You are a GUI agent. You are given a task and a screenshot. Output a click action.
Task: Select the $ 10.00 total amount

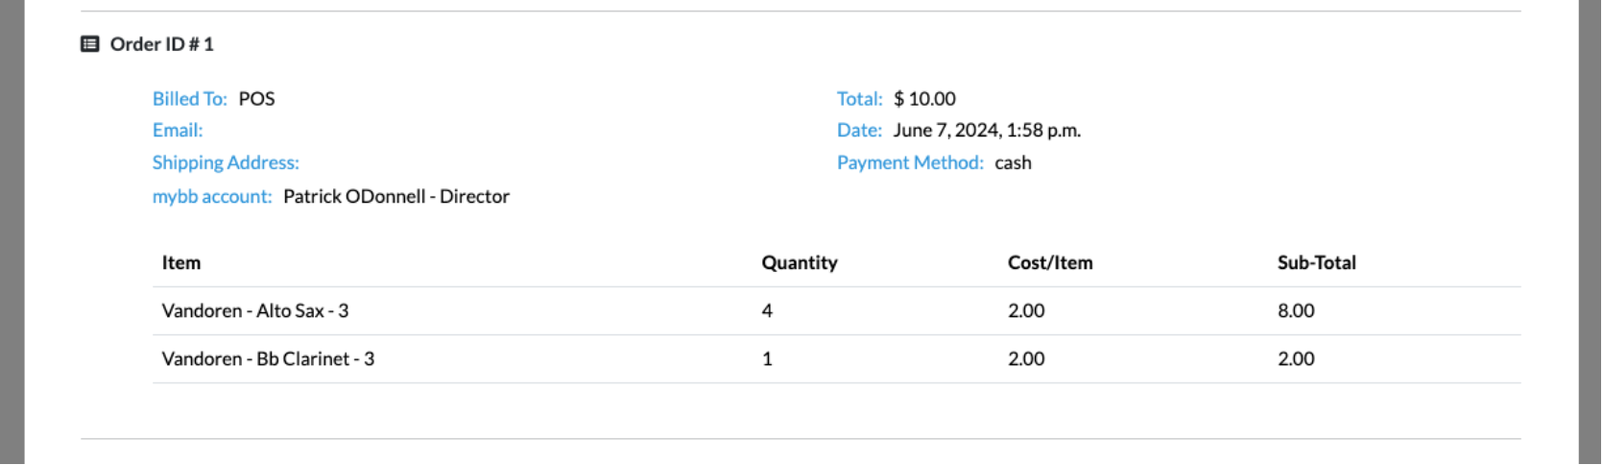(x=924, y=99)
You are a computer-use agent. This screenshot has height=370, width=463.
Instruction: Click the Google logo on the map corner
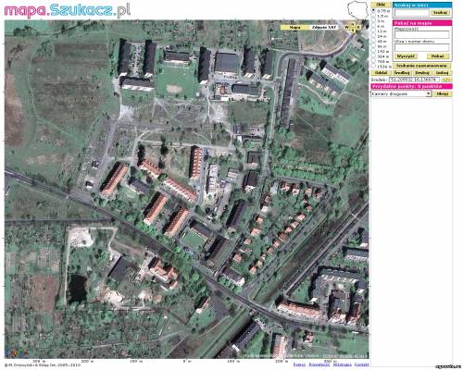(x=17, y=352)
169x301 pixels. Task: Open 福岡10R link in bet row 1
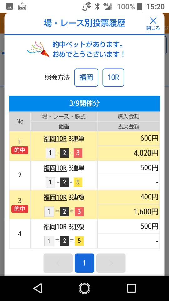tap(55, 139)
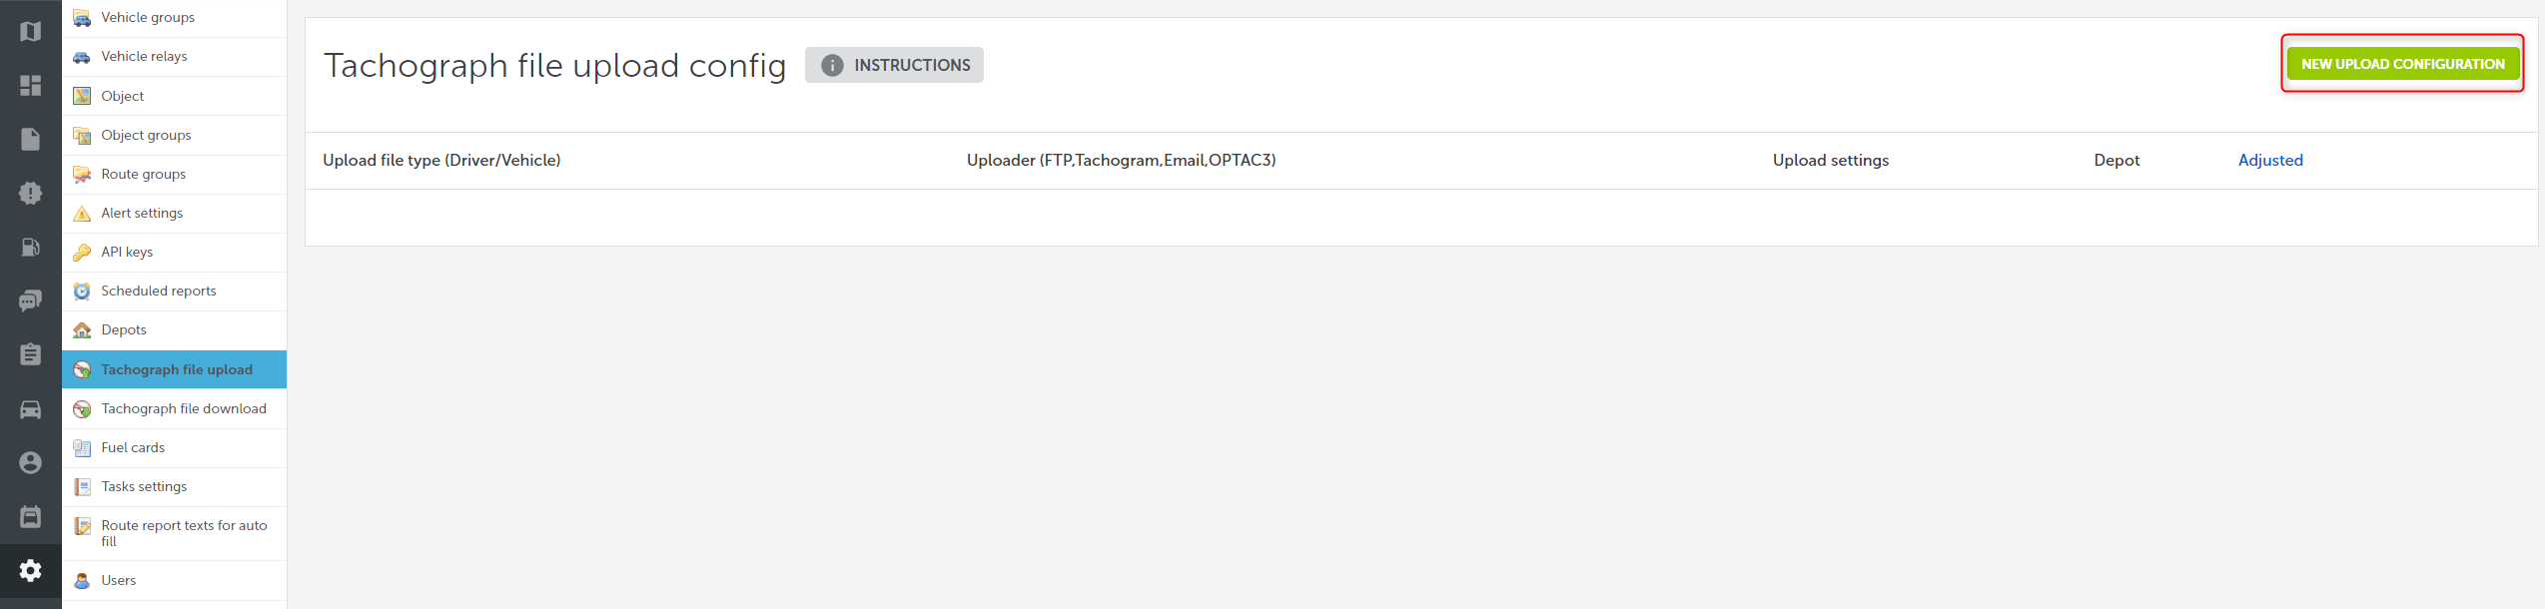
Task: Open the document reports icon
Action: tap(31, 139)
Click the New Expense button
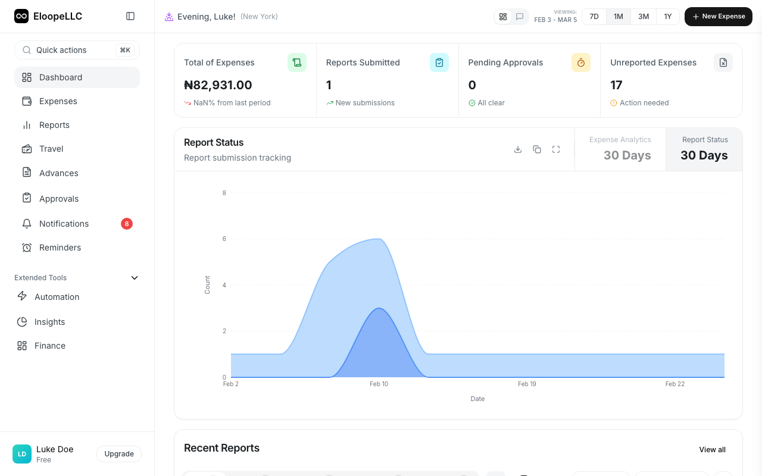This screenshot has width=762, height=476. tap(719, 17)
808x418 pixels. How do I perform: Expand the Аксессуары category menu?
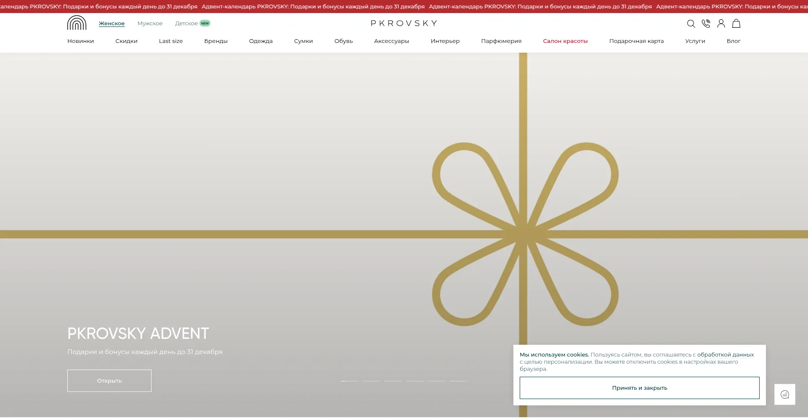(x=391, y=41)
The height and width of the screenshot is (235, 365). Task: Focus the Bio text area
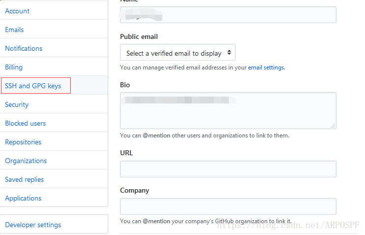click(x=228, y=110)
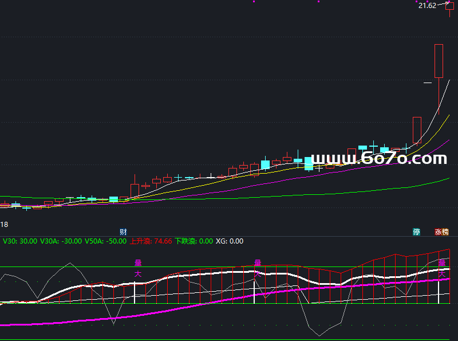Click the V30A: -30.00 indicator label
The width and height of the screenshot is (458, 341).
(x=61, y=241)
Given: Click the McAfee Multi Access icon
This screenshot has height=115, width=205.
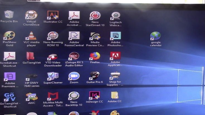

## Problem
Out of the preceding entries, pull each line that contains the word "agent".

## Answer
You are a GUI agent. You are given a task and a screenshot. Output a click action.
You are a computer-use agent. This screenshot has height=370, width=463.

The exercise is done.